Species of gastropod

Neodrillia albicoma is a species of sea snail, a marine gastropod mollusk in the family Drilliidae.

==Description==
The size of an adult shell varies between 18 mm and 34 mm.

(Original description) The solid, slender, acute shell is pure white. The simple polished protoconch contains 1½ whorls. It is followed by nine normal whorls. The spiral sculpture consists of extremely fine, close-set, regular threads, uniform over the entire surface, but scarcely visibly developed in the first four whorls, which appear polished to the naked eye. The threads on the body whorl are about nine in the breadth ol a millimeter. The transverse sculpture consists of rather stout, sharp ribs (on the seventh whorl ten) which extend from suture to suture, with a slight fiexuosity near the suture, but no marked interruption for a fasciole. On the body whorl there are fourteen of these ribs, beside the large shouldered varix behind the aperture. They extend well over the periphery of the whorl, and are evanescent on the siphonal canal. Other transverse sculpture comprises only fine lines of growth which are not parallel to but more oblique than the aforesaid ribs, and reticulate prettily the spiral threads. The whorls are but little inflated, having a very regular taper, slightly appressed at the distinct but not deep suture. The aperture is more than one third as long as the shell, polished within, with a deep broad notch, slightly in advance of the suture, whose edges are produced and considerably reflected.
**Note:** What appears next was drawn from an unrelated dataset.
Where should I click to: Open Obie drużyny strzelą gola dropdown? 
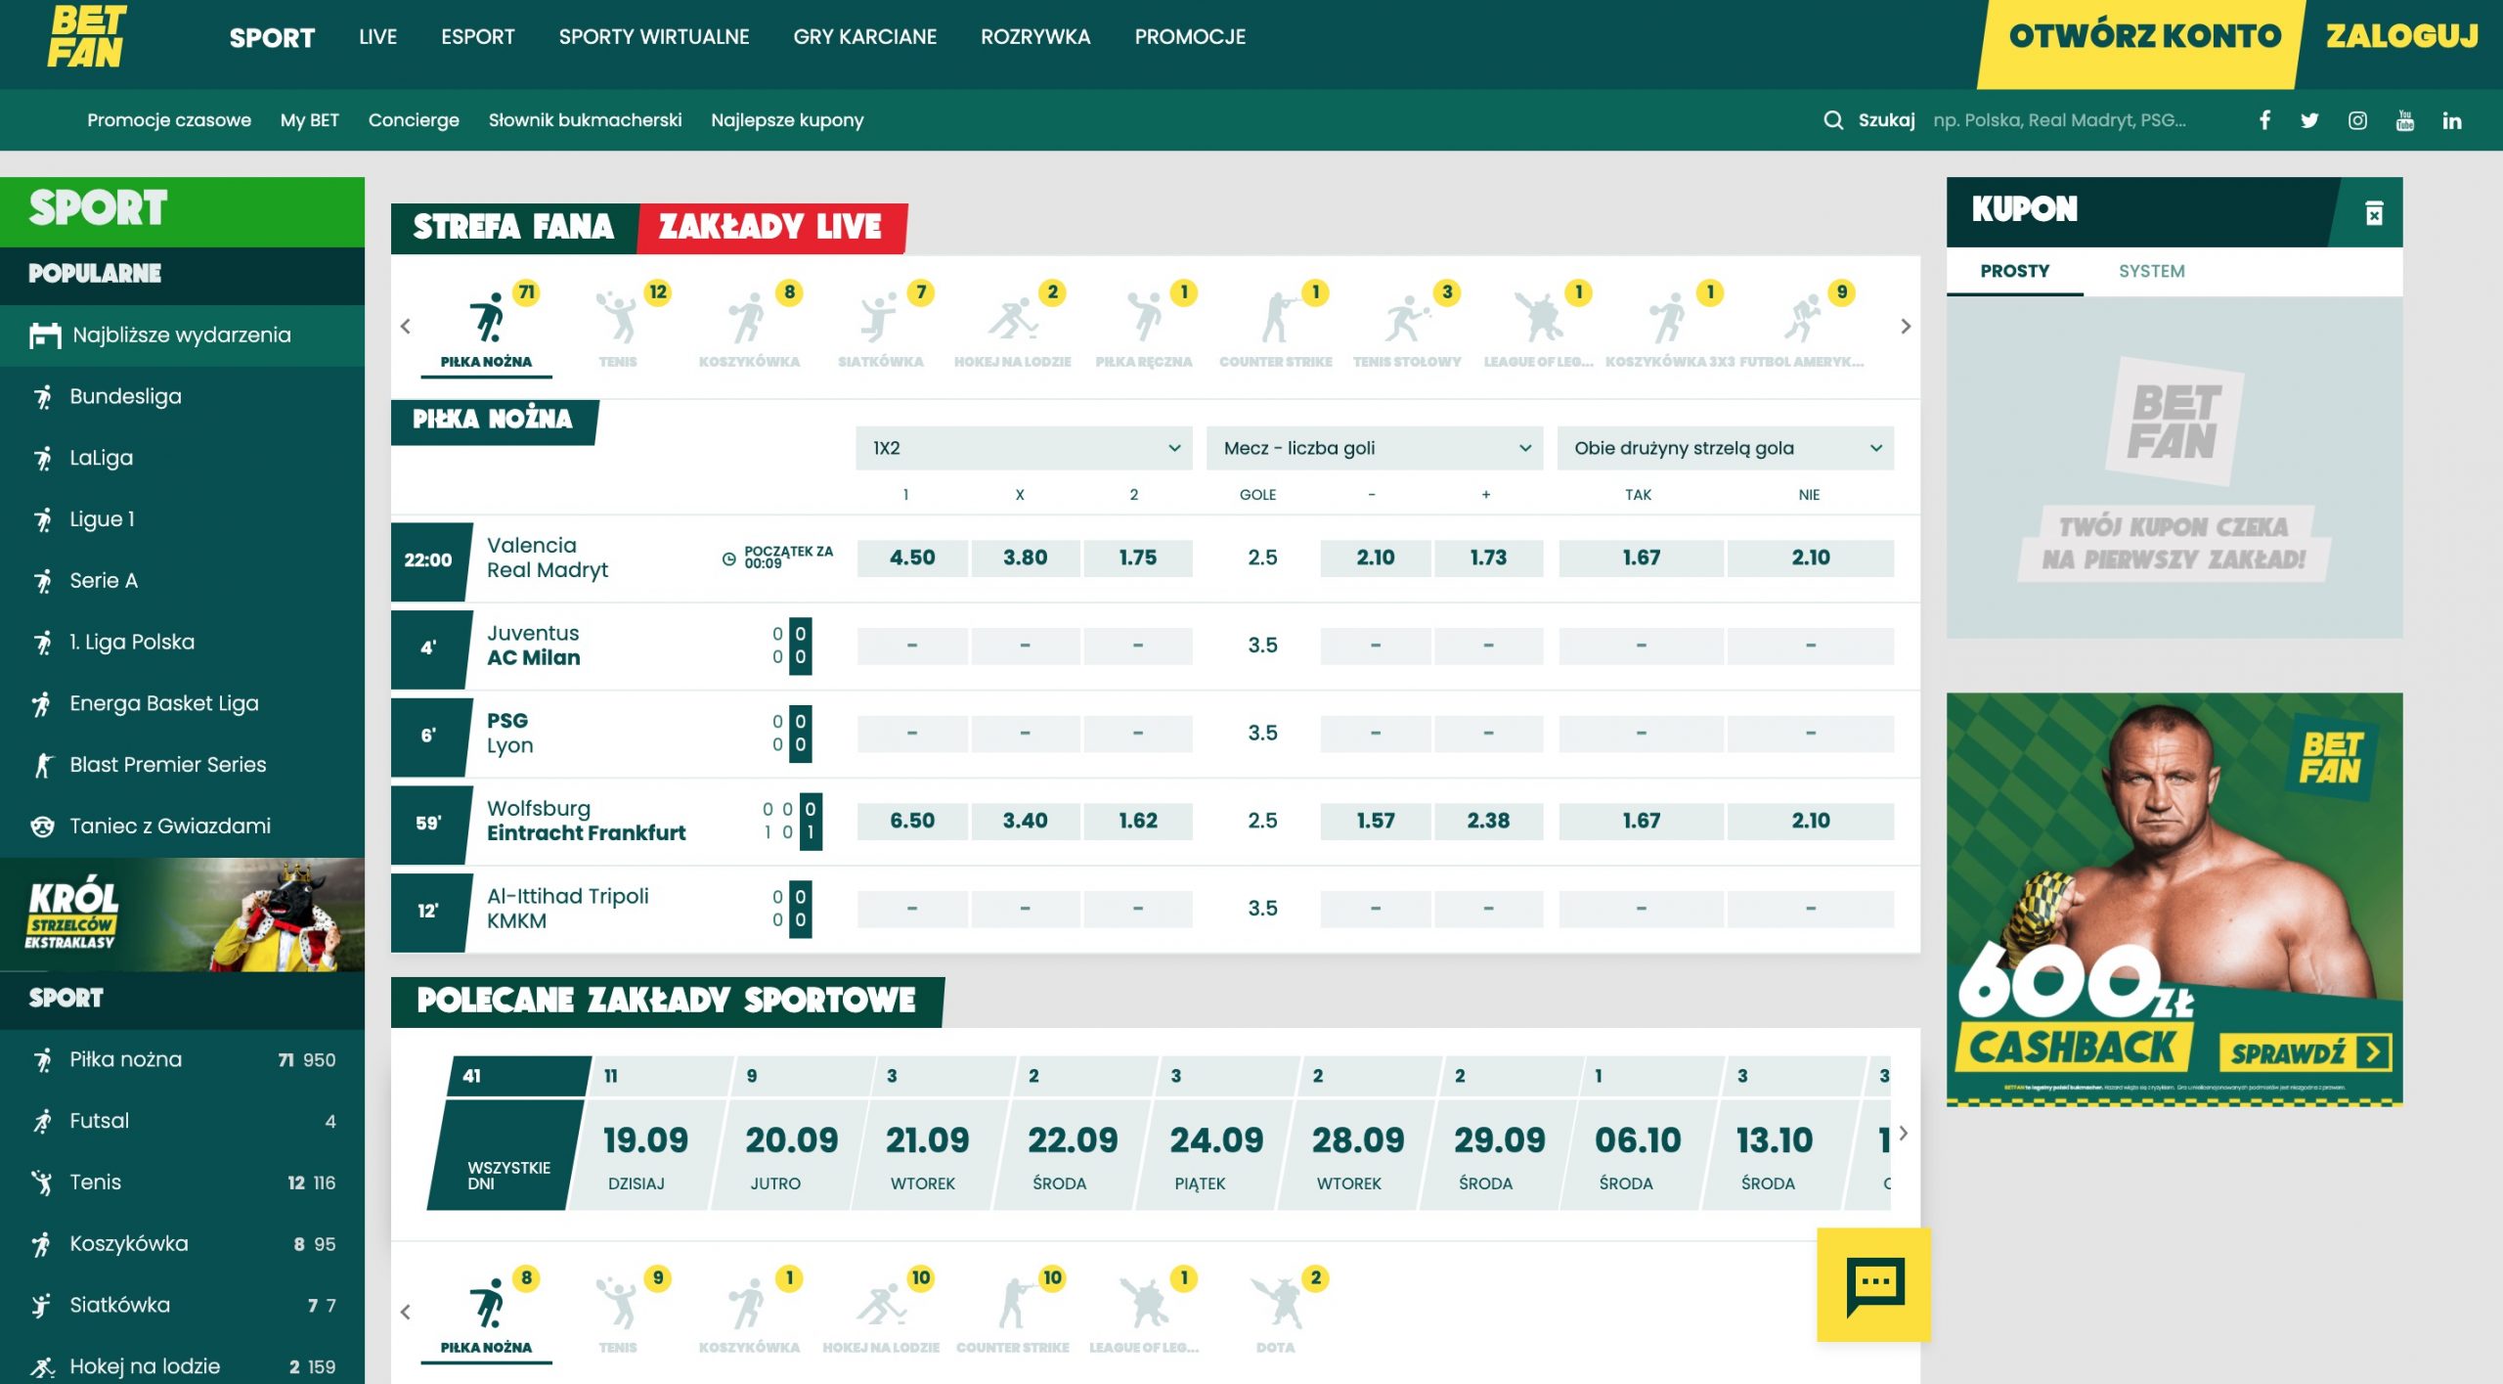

The fasciole is indistinct and little depressed. The outer lip is smooth, in the middle produced, internally somewhat thickened, not lirate. The siphonal canal is short, rather broad, and somewhat recurved. A broad, not very thick, continuous band of white callus from the end of the columella over the body passes into the reflected margin of the notch. The columella is slightly curved.

==Distribution==
This species occurs in the Gulf of Mexico and in the Caribbean Sea; in the Atlantic Ocean along Eastern Brazil.